Manufacturing / Assembly Facility:
- Assembly unit located in Pune, Maharashtra
Financial Snapshot
| Period | Revenue (₹ Cr) | PAT (₹ Cr) |
| FY24 | ₹104.14 | ₹11.76 |
| FY25 | ₹133.02 | ₹16.11 |
Key Financial Metrics
- Revenue grew from ₹104.14 crore in FY24 to ₹133.02 crore in FY25 — a growth of ~28% YoY. PAT grew from ₹11.76 crore to ₹16.11 crore — a growth of ~37% YoY.
- EBITDA for FY25 stood at ₹21.66 crore, reflecting strong operational efficiency.
- Pre-issue market capitalization: ~₹280.67 crore
Company Strengths
- Operates in the industrial automation and EPCC-linked space, which is witnessing strong demand due to manufacturing automation, capex cycle revival, and Industry 4.0 adoption.

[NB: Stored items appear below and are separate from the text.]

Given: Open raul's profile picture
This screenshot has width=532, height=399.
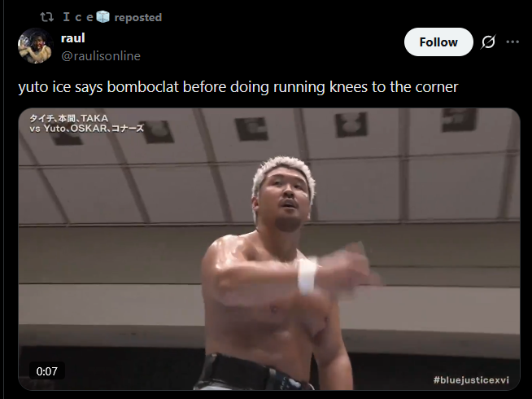Looking at the screenshot, I should 35,46.
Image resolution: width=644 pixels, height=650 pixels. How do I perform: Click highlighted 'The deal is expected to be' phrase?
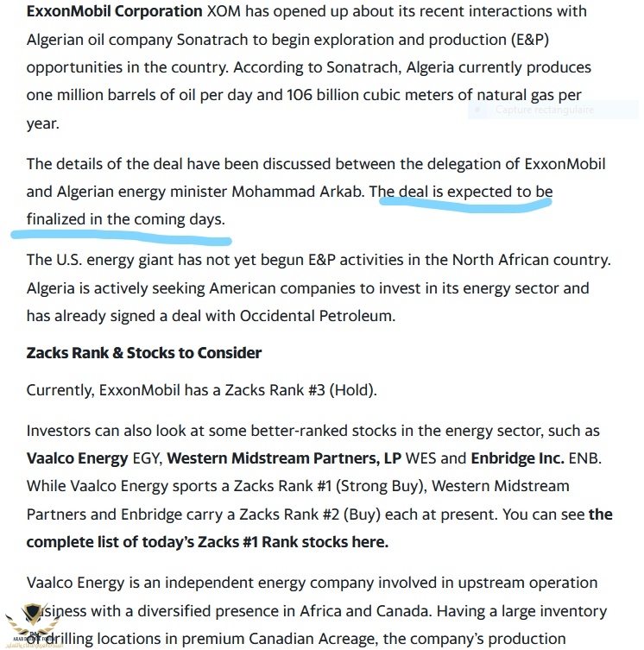click(x=461, y=192)
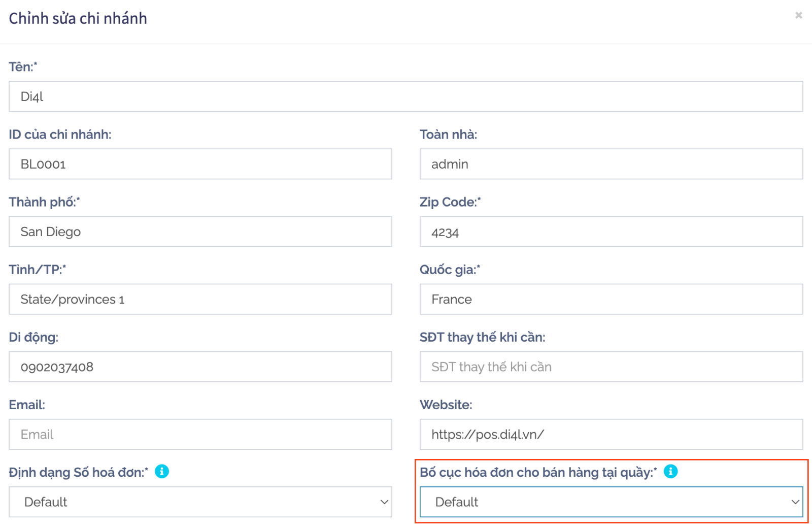
Task: Click the 'Website:' label text
Action: tap(446, 405)
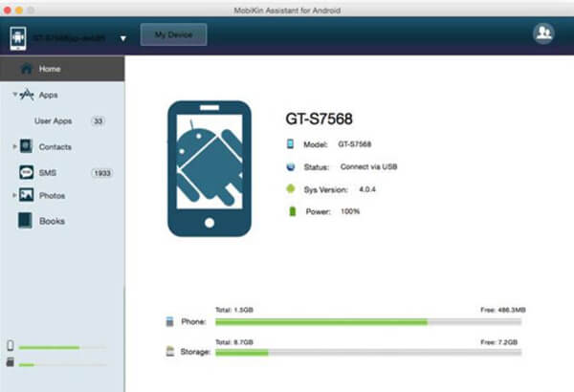Click the Storage usage bar
This screenshot has height=392, width=574.
click(368, 353)
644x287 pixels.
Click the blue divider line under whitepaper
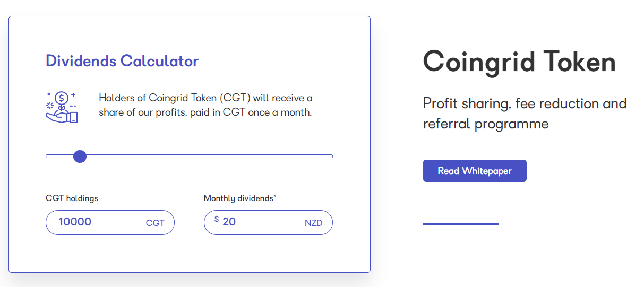[461, 224]
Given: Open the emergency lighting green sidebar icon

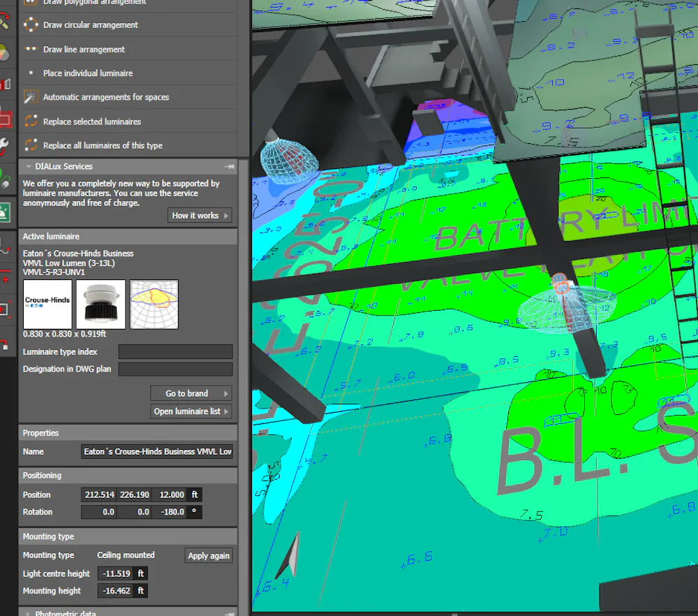Looking at the screenshot, I should (x=4, y=212).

- Fully integrated in-house capabilities — design, development, assembly, testing, installation, and commissioning under one roof
- Strong and consistent revenue and profit growth over recent years
- Customized solutions with factory trials to reduce implementation risk for clients, along with expertise in integrating Mitsubishi factory automation products with third-party components.
- Entire IPO is fresh issue — no promoter exit; all funds directed towards business expansion
- Experienced promoter team with long-standing client relationships in the automotive sector
Key Risks & Challenges
- Business is project-driven, leading to potential earnings volatility — revenues and profits may not be predictable from quarter to quarter.
- Heavy dependence on the automotive sector — any slowdown in auto OEM capex can directly impact order inflows
- SME IPO liquidity risk — limited secondary market trading volumes on NSE SME platform
- For the 7-month period ended October 2025, PAT was only ₹3.74 crore on revenue of ₹55.71 crore — indicating lower margins in H1 FY26 compared to FY25.
- Competition from larger, well-funded domestic and global automation players
- Single assembly unit in Pune creates concentration risk in manufacturing operations
Disclaimer:
This document is for informational purposes only and should not be considered as investment advice. Investors should read the Red Herring Prospectus (RHP) carefully and consult a financial advisor before investing in any IPO. Market investments are subject to risk.